About this exercise ▸ Please reproduce the entries below exactly from the line holding "Screen dimensions: 486x512" through the last line, both included, and omit any pictures.

Data records ▸
★ ★ ★

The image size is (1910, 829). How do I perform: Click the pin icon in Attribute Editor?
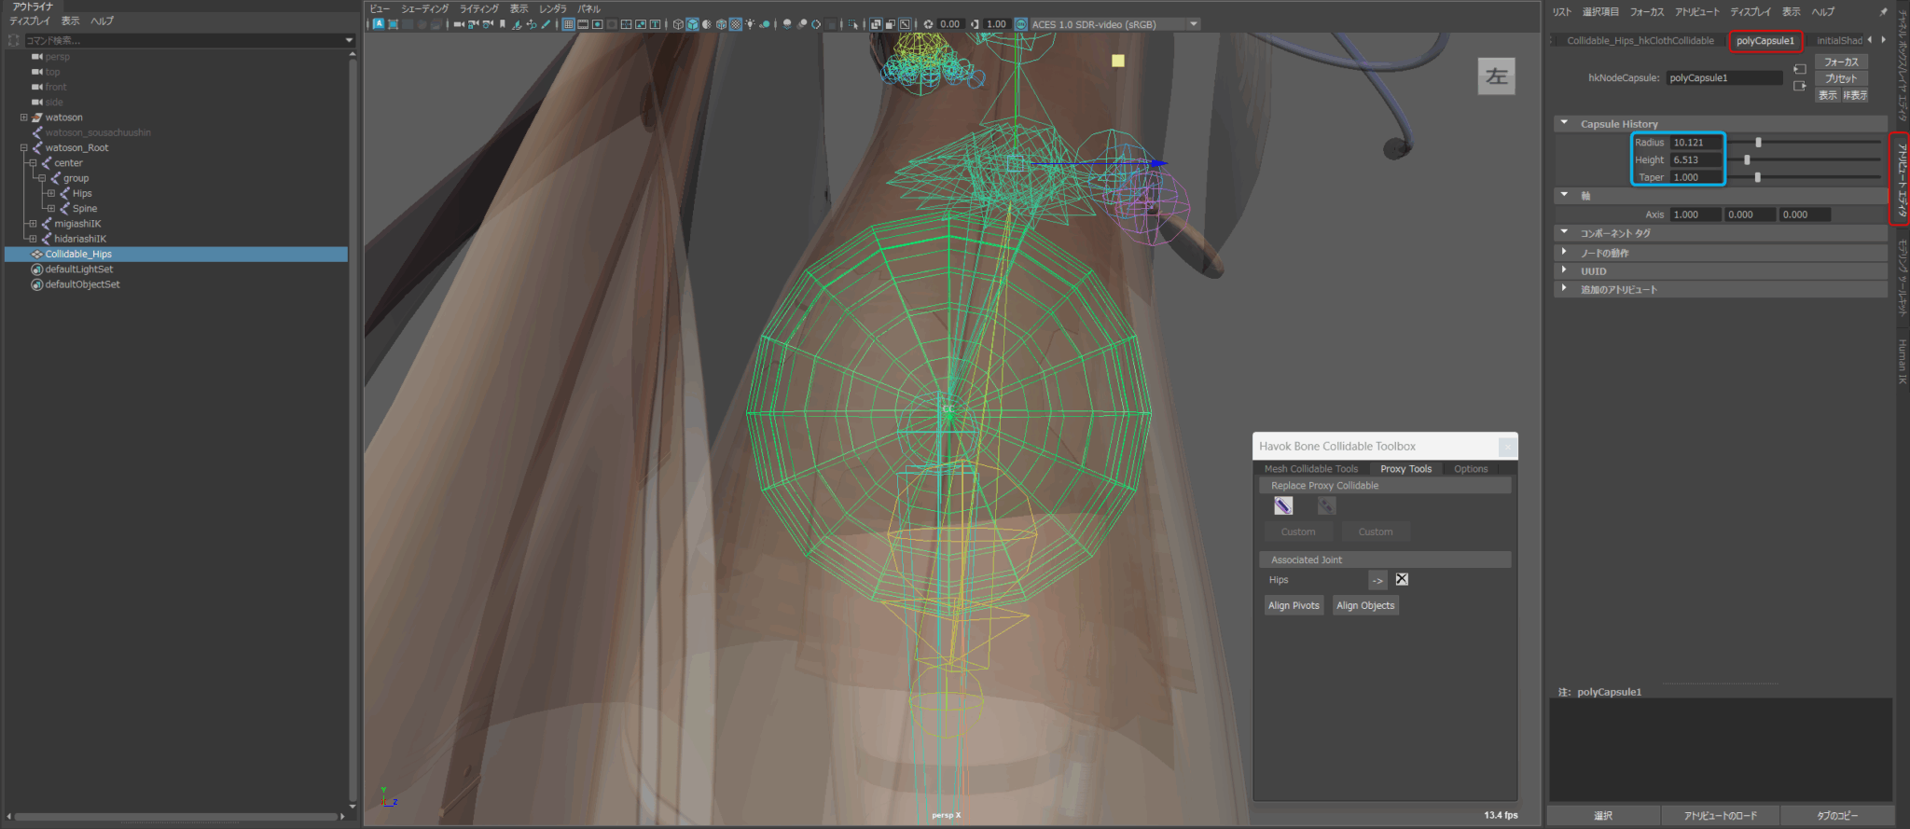(1883, 12)
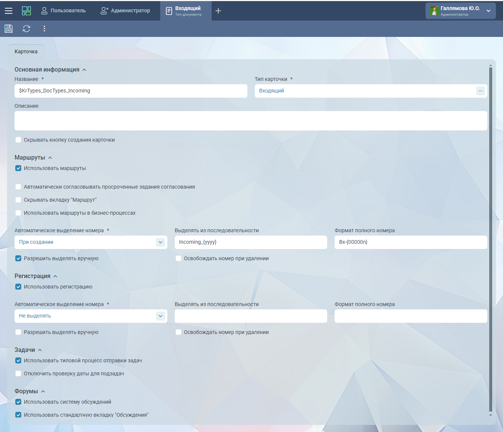Uncheck Использовать маршруты checkbox
The height and width of the screenshot is (432, 503).
18,168
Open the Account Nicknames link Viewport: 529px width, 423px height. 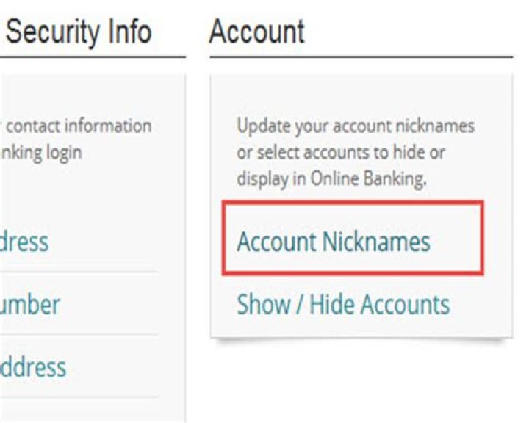tap(333, 242)
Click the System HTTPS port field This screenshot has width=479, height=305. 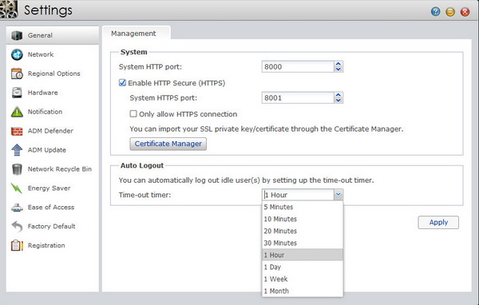click(298, 97)
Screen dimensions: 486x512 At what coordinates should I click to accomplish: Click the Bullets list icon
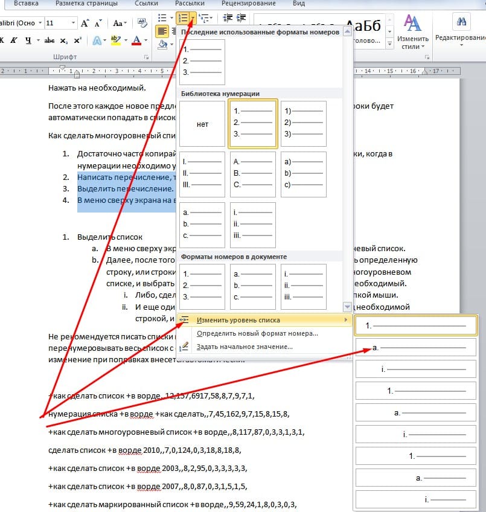pyautogui.click(x=161, y=18)
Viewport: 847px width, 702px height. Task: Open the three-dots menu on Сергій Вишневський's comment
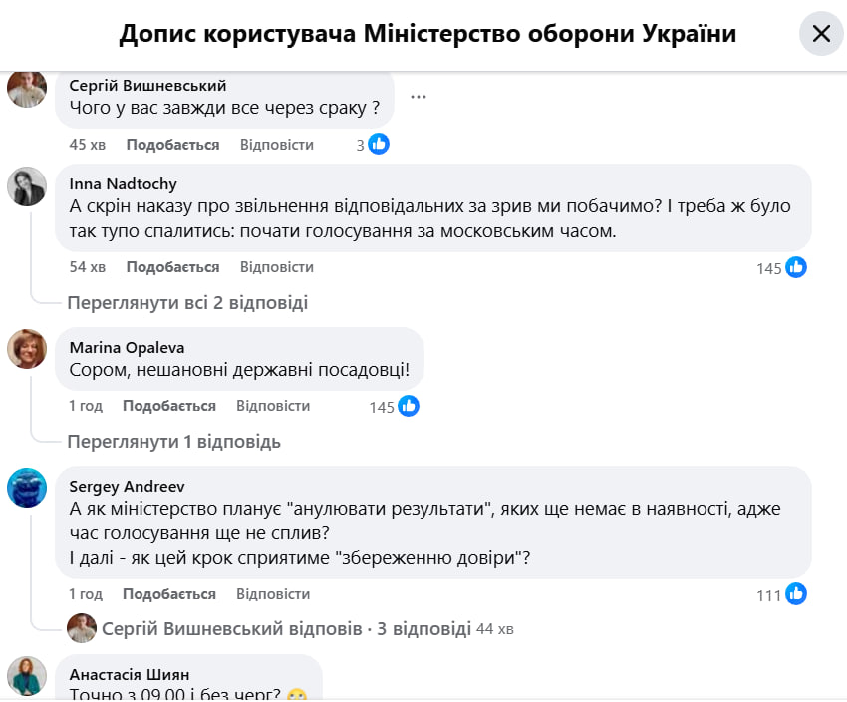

★ ★ ★

Solution below ▸
Screen dimensions: 486x512 At what coordinates should I click to accomplish: Click the Bullets list icon
pyautogui.click(x=161, y=18)
Viewport: 847px width, 702px height. Task: Open the three-dots menu on Сергій Вишневський's comment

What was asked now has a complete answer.